**Supplied text:**
Should the injunctive relief sought by Mercedes be granted?

[28]  Recently, in R. v. Canadian Broadcasting Corp., 2018 SCC 5 (“Canadian Broadcasting”), the Supreme Court of Canada considered the applicable framework for granting a mandatory interlocutory injunction.  It noted its prior decisions in Manitoba (Attorney General) v. Metropolitan Stores Ltd. [1987] 1 SCR 110 and in RJR-MacDonald Inc. v Canada (Attorney General), [1994] 1 SCR 311 (“RJR—MacDonald”), where it held that applications for an interlocutory injunction must satisfy each element of a three part test which stems from American Cyanamid Co v Ethicon Ltd [1975] AC 396.  At the first stage, the application judge is to undertake a preliminary investigation of the merits to decide whether the applicant demonstrates a “serious question to be tried”, in the sense that the application is neither frivolous nor vexatious.  The applicant must then, at the second stage, convince the court that it will suffer irreparable harm if an injunction is refused.  Finally, the third stage of the test requires an assessment of the balance of convenience, in order to identify the party which would suffer greater harm from the granting or refusal of the interlocutory injunction, pending a decision on the merits.

[29]  However, in Canadian Broadcasting, the courts below had applied a heightened threshold which raised, for the first time before the Supreme Court, the question of what threshold ought to be applied at the first stage where the applicant seeks a mandatory interlocutory injunction. The Court held that:

[15]    In my view, on an application for a mandatory interlocutory injunction, the appropriate criterion for assessing the strength of the applicant’s case at the first stage of the RJR—MacDonald test is not whether there is a serious issue to be tried, but rather whether the applicant has shown a strong prima facie case.  A mandatory injunction directs the defendant to undertake a positive course of action, such as taking steps to restore the status quo, or to otherwise “put the situation back to what it should be”, which is often costly or burdensome for the defendant and which equity has long been reluctant to compel. Such an order is also (generally speaking) difficult to justify at the interlocutory stage, since restorative relief can usually be obtained at trial. Or, as Justice Sharpe (writing extrajudicially) puts it, “the risk of harm to the defendant will [rarely] be less significant than the risk to the plaintiff resulting from the court staying its hand until trial”.  The potentially severe consequences for a defendant which can result from a mandatory interlocutory injunction, including the effective final determination of the action in favour of the plaintiff, further demand what the Court described in RJR—Macdonald as “extensive review of the merits” at the interlocutory stage.

**Text and item location records:**
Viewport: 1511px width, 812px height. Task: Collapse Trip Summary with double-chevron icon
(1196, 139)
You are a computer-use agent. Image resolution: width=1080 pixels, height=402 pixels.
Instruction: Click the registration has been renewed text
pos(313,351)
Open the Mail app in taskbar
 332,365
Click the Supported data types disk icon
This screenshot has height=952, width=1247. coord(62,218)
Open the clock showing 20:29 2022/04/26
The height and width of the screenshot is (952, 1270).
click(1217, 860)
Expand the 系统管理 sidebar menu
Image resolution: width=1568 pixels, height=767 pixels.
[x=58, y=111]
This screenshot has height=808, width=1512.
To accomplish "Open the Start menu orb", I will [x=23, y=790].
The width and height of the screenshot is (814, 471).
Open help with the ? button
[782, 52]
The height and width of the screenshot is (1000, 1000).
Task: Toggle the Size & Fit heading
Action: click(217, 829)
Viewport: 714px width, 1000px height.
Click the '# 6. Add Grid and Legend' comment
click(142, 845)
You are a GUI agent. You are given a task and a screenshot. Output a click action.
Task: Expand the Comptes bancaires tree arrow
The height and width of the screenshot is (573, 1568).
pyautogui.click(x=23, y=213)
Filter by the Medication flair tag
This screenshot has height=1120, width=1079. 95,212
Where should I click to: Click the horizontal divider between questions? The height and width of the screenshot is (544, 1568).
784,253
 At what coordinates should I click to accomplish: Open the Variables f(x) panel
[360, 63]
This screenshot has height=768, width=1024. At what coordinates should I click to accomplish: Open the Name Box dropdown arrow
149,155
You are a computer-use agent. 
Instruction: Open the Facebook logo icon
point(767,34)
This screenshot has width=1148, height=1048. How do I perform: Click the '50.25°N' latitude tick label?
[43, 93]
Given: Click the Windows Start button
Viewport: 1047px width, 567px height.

**Problems and tasks:**
(1) Answer these questions about the excerpt on interlocutory injunctions:
(a) What must the applicant convince the court of at the second stage of the test?
(b) On an application for a mandatory interlocutory injunction, what criterion applies at the first stage instead of whether there is a serious issue to be tried?
(c) What does the third stage of the test require an assessment of?
(2) Write what follows the last sentence of the excerpt on interlocutory injunctions.

**Solved tasks:**
(1)
(a) That it will suffer irreparable harm if an injunction is refused.
(b) Whether the applicant has shown a strong prima facie case.
(c) The balance of convenience, to identify which party would suffer greater harm from the granting or refusal of the interlocutory injunction, pending a decision on the merits.

(2)
[16]  A final consideration that may arise in some cases is that, because mandatory interlocutory injunctions require a defendant to take positive action, they can be more burdensome or costly for the defendant. It must, however, be borne in mind that complying with prohibitive injunctions can also entail costs that are just as burdensome as mandatory injunctions.  While holding that applications for mandatory interlocutory injunctions are to be subjected to a modified RJR—MacDonald test, I acknowledge that distinguishing between mandatory and prohibitive injunctions can be difficult, since an interlocutory injunction which is framed in prohibitive language may “have the effect of forcing the enjoined party to take ... positive actions”.  For example, in this case, ceasing to transmit the victim’s identifying information would require an employee of CBC to take the necessary action to remove that information from its website.  Ultimately, the application judge, in characterizing the interlocutory injunction as mandatory or prohibitive, will have to look past the form and the language in which the order sought is framed, in order to identify the substance of what is being sought and, in light of the particular circumstances of the matter, “what the practical consequences of the …injunction are likely to be”.  In short, the application judge should examine whether, in substance, the overall effect of the injunction would be to require the defendant to do something, or to refrain from doing something.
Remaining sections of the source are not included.